McSorley’s Celebrates 170 Years as a Gotham Institution

It’s the place to go this weekend for those thirsty for a taste of the past.

Via Wikimedia Commons
John Sloan, 'McSorley's Bar,' 1912. Via Wikimedia Commons

New York City’s “oldest continuously operated saloon,” McSorley’s Old Ale House, celebrates 170 years at 15 East 7th Street this weekend. It’s a chance to experience a place where the clock stands still — usually until the government decides to wind it.

“If there is anybody in New York who is not familiar with this delightfully quaint place,” a man wrote the Sun in 1916, “he does not know his New York. … I wish I could introduce all the Sun’s readers” to the “serious thinkers” there. “I don’t know of a more interesting town tavern.” 

“McSorley’s is transcendent,” the current owners, Gregory and Teresa de la Haba, tell the Sun via email. “The place connects with people on a metaphysical level, truly.” Patrons “who enter through those ancient swinging doors not only feel an immediate connection with the past, but a spiritual connection to” it.

“The walls do speak to them,” the de la Habas said, “and they love listening.” So, shedding modern comforts like Wi-Fi, patrons will soon pack McSorley’s sawdust-covered floorboards to enjoy live music and birthday cake provided by Veniero’s bakery, founded in 1894.

McSorley's
McSorley’s Old Ale House at New York City. Jamal Hamou via Wikimedia Commons

McSorley’s smells like leather and the tobacco — banned in 2013 — smoked in various forms, including from complimentary ceramic pipes, for generations. A coal-fired, potbelly stove of the sort that once toasted straphangers in Elevated train stations warms away the winter chill.

To enter McSorley’s is to walk in the footsteps of everyone from presidents to Woody Guthrie, General MacArthur, John Lennon, and Frank McCourt. The parade endured through wars, depressions, and Prohibition, serving light or dark ale only. No spirits.

The de la Haba’s described “a bar that hasn’t changed much since 1854,” with “the same icebox, same urinals — since 1910, anyway, because that’s the year the city put sewage pipes in the East Village — and even the old, 1834 print” of Downtown hung by founder, John McSorley. 

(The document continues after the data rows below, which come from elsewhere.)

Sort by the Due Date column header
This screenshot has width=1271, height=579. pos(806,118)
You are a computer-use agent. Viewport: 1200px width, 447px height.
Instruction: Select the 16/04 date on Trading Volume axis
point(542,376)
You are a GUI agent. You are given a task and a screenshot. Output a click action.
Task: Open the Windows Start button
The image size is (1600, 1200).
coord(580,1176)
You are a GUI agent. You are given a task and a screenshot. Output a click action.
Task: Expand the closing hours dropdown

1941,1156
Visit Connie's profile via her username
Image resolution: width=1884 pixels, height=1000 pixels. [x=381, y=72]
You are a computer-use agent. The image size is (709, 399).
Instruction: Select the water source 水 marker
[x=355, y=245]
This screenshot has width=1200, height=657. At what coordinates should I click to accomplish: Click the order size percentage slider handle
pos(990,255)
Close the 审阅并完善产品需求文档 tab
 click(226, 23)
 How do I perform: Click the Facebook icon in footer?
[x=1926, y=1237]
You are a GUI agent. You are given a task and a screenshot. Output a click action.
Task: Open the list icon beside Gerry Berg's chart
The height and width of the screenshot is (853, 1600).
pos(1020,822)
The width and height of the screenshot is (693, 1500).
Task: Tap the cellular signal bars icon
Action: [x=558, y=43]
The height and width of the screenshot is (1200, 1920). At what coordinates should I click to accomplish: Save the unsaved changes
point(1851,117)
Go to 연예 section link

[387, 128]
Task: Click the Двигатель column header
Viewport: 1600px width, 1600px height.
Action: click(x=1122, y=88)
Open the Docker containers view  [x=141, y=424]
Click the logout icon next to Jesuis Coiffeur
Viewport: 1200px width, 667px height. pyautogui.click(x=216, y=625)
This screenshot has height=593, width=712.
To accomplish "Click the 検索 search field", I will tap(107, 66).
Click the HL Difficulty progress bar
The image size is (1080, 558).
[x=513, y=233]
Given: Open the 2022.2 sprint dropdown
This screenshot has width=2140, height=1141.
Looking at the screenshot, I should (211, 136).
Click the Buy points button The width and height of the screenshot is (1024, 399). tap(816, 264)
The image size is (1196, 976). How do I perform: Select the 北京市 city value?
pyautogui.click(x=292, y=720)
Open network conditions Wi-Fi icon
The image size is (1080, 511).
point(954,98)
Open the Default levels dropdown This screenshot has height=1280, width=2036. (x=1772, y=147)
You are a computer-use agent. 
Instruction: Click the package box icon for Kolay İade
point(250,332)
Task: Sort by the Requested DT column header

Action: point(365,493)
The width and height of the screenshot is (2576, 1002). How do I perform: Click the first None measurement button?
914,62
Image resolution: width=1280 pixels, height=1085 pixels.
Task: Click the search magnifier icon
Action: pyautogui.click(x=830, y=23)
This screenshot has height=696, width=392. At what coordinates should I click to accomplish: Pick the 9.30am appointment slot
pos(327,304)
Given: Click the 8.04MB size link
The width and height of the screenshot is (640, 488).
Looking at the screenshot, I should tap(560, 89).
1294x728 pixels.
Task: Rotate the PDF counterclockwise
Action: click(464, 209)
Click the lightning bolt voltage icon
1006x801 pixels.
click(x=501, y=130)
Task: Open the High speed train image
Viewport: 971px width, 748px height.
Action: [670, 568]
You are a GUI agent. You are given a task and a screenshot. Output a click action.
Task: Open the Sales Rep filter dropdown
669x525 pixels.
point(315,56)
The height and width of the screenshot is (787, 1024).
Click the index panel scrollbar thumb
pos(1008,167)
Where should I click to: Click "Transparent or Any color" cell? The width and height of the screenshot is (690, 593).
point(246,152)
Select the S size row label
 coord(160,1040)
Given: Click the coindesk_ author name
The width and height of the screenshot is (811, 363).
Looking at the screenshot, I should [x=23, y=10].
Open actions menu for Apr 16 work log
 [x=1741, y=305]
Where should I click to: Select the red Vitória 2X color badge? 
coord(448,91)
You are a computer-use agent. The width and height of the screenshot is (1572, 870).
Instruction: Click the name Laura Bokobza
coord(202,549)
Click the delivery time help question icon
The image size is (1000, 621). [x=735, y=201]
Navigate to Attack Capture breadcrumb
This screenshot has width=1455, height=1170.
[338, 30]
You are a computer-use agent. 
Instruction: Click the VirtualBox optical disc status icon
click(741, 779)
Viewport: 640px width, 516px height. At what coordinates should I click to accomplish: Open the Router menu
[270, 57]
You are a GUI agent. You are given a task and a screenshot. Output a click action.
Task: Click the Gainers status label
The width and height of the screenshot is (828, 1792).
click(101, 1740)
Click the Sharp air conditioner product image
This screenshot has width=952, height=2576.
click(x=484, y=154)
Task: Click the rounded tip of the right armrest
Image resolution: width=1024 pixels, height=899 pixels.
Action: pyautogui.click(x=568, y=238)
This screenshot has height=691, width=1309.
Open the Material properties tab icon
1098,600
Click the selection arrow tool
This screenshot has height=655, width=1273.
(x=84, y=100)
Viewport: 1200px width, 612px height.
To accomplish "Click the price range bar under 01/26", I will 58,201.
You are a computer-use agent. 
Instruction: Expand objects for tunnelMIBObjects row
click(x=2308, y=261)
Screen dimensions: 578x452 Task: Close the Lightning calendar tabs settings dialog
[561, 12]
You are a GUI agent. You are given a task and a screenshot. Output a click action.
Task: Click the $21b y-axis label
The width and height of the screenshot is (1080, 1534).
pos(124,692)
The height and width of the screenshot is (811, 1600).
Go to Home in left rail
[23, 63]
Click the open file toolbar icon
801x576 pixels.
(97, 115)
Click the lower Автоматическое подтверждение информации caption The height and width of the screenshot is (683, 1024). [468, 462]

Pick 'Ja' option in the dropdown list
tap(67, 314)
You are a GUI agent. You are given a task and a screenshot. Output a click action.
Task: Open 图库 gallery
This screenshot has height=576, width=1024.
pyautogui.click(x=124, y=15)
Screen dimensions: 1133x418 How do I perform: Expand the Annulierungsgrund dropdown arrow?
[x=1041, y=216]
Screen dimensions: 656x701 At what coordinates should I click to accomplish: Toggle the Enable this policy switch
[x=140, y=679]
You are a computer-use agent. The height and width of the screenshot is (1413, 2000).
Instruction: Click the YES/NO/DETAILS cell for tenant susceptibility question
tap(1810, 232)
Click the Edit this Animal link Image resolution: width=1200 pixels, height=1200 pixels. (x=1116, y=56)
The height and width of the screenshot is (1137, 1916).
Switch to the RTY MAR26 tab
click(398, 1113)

Thanks to the three families who have safeguarded its legacy, McSorley’s boasts, “We Were Here Before You Were Born.” The chair where President Lincoln sat — after the speech at Cooper Union that launched his campaign — has a place of honor. So do Harry Houdini’s handcuffs, latched to the bar rail. 

Rafe Bartholomew, author of “Two and Two: McSorley’s, My Dad, and Me,” said in our History Author Show interview, “No matter what happens to the rest of New York, the core of McSorley’s only gets stronger and more special the more the rest of the city transforms around it.” 

McSorley’s slogan was once, “Good Ale, Raw Onions, and No Ladies,” but it was blown down like the original sign — lost in a 1908 storm — by regulations and a 1970 court ruling, although women didn’t get their own restroom until 1986. 

If the McSorleys could see the saloon today, the de la Habas said, “They’d love it, especially knowing that we kept all the pictures just as John put them and as Bill nailed them to the walls after his father’s passing.” They’d find the liverwurst, spicy mustard, and Liederkranz cheese plates familiar, too. 

However, “Ol’ John,” the de la Habas said, “might have a heart attack knowing that Teresa is not only the first female bartender in the saloon’s long and storied history but is also the boss.” Her father, the legendary Matthew Maher, passed away in 2020, aged 80. 

Maher, according to the de la Habas, “always said to ‘keep the doors open, pour them a good mug of ale, and they’ll keep coming back,’ and that’s precisely what we do,” maintaining “the same love and pride,” which people “appreciate.” 

In 2011, when a health inspector ordered that McSorley’s dust its iconic wishbones — hung on a gasolier light over the bar by World War I doughboys heading “over there” — Maher handled the grim job himself. Cats, a fixture since “Old Bill,” also ran afoul of City Hall that year. 

Regardless of forced concessions to modernity, McSorley’s, the de la Habas said, remains “all about family.” As that Sun reader wrote, the uninitiated “ought to make tracks in that direction,” either for this weekend’s celebrations or any future day when they’re thirsty for a taste of the past.